Aim >> Reproduce verbatim the rows starting with the line containing "You are a computer-use agent." and going on through the line containing "point(324,244)", omitting the pictures from your answer.
--- BEGIN Listing ---
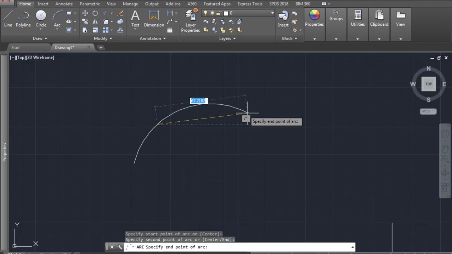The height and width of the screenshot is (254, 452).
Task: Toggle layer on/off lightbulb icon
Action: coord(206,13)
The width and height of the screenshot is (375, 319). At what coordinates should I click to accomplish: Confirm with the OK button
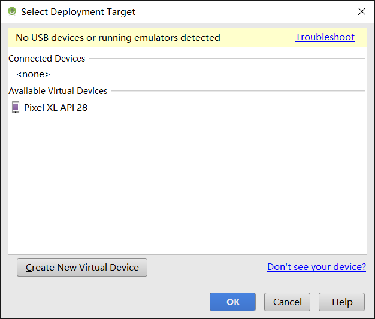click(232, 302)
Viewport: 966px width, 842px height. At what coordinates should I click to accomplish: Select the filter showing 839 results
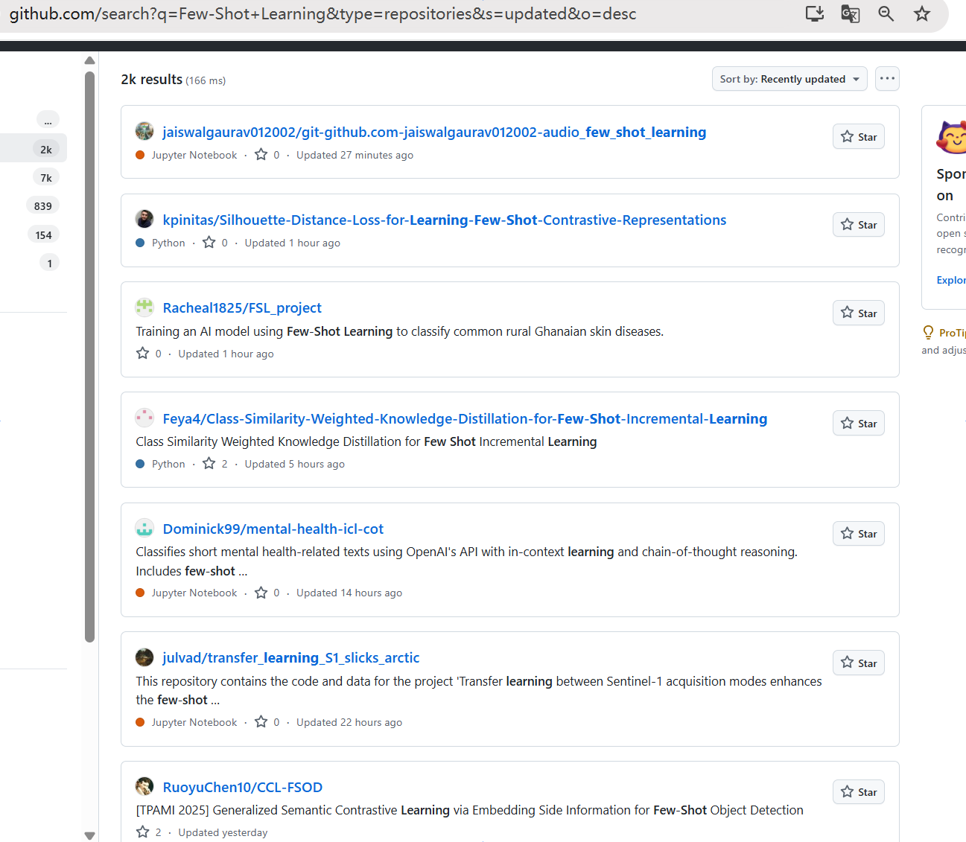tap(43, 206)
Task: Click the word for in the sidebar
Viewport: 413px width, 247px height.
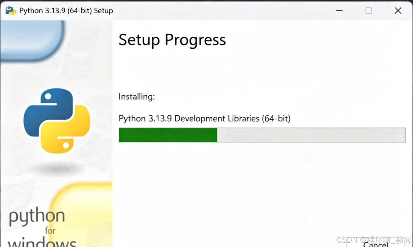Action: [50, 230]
--- END Listing ---
--- BEGIN Listing ---
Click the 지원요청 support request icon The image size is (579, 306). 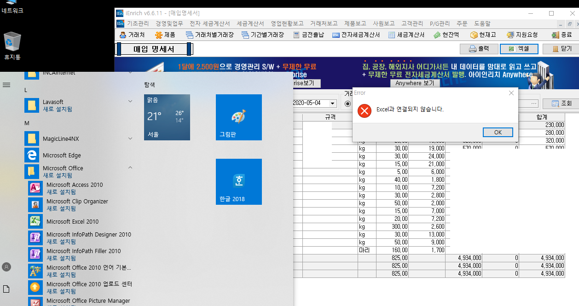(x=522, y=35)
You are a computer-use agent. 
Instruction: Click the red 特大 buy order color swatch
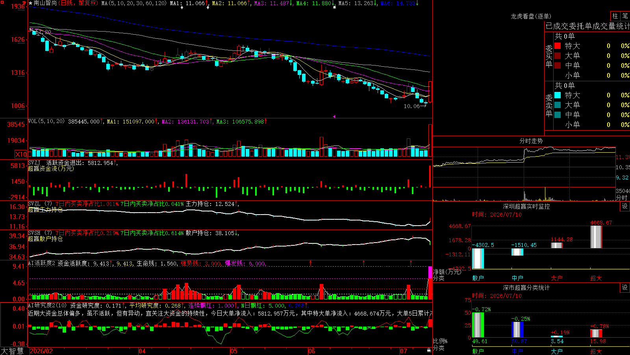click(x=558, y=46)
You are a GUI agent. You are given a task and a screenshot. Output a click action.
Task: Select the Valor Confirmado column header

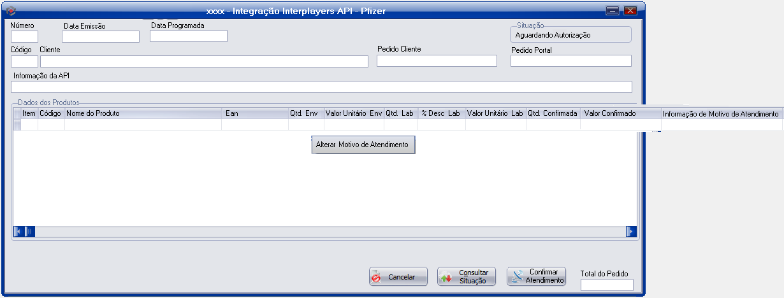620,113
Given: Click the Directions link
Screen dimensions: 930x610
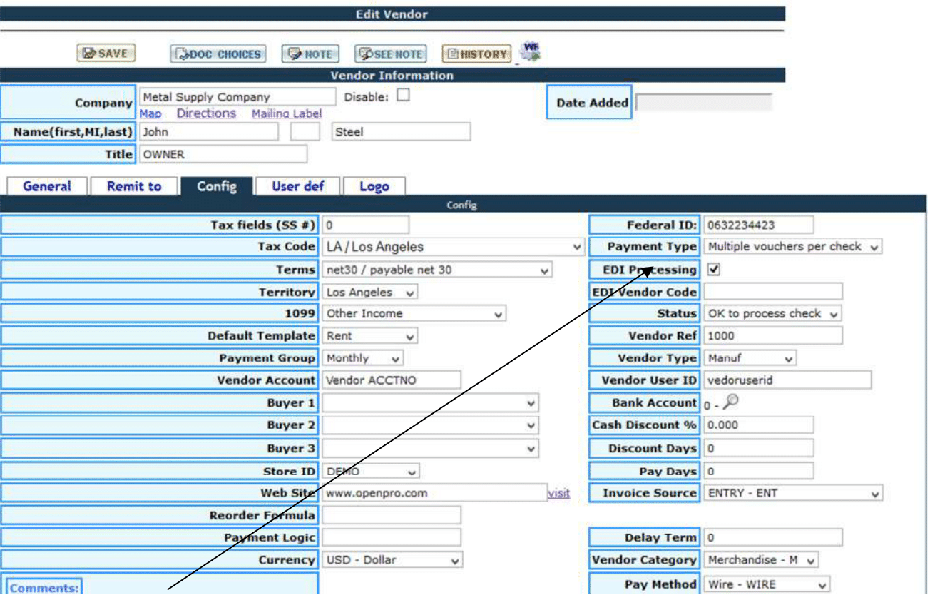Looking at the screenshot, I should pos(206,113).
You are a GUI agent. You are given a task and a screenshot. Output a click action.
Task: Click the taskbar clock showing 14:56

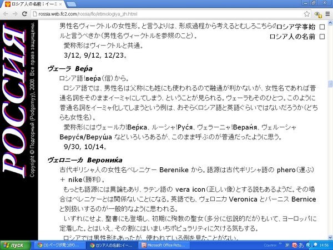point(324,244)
--- END Listing ---
Correct response >>
You are a computer-use agent. 
Instruction: Click the red 特大 buy order color swatch
click(x=558, y=46)
You are a GUI agent. You are given a task and a screenshot. Output a click action.
Task: Select the Valor Confirmado column header

620,113
Given: Click the Directions link
Screen dimensions: 930x610
Looking at the screenshot, I should pos(206,113).
You are a GUI agent. You are given a task and a screenshot. Output a click action.
Task: Click the taskbar clock showing 14:56

point(324,244)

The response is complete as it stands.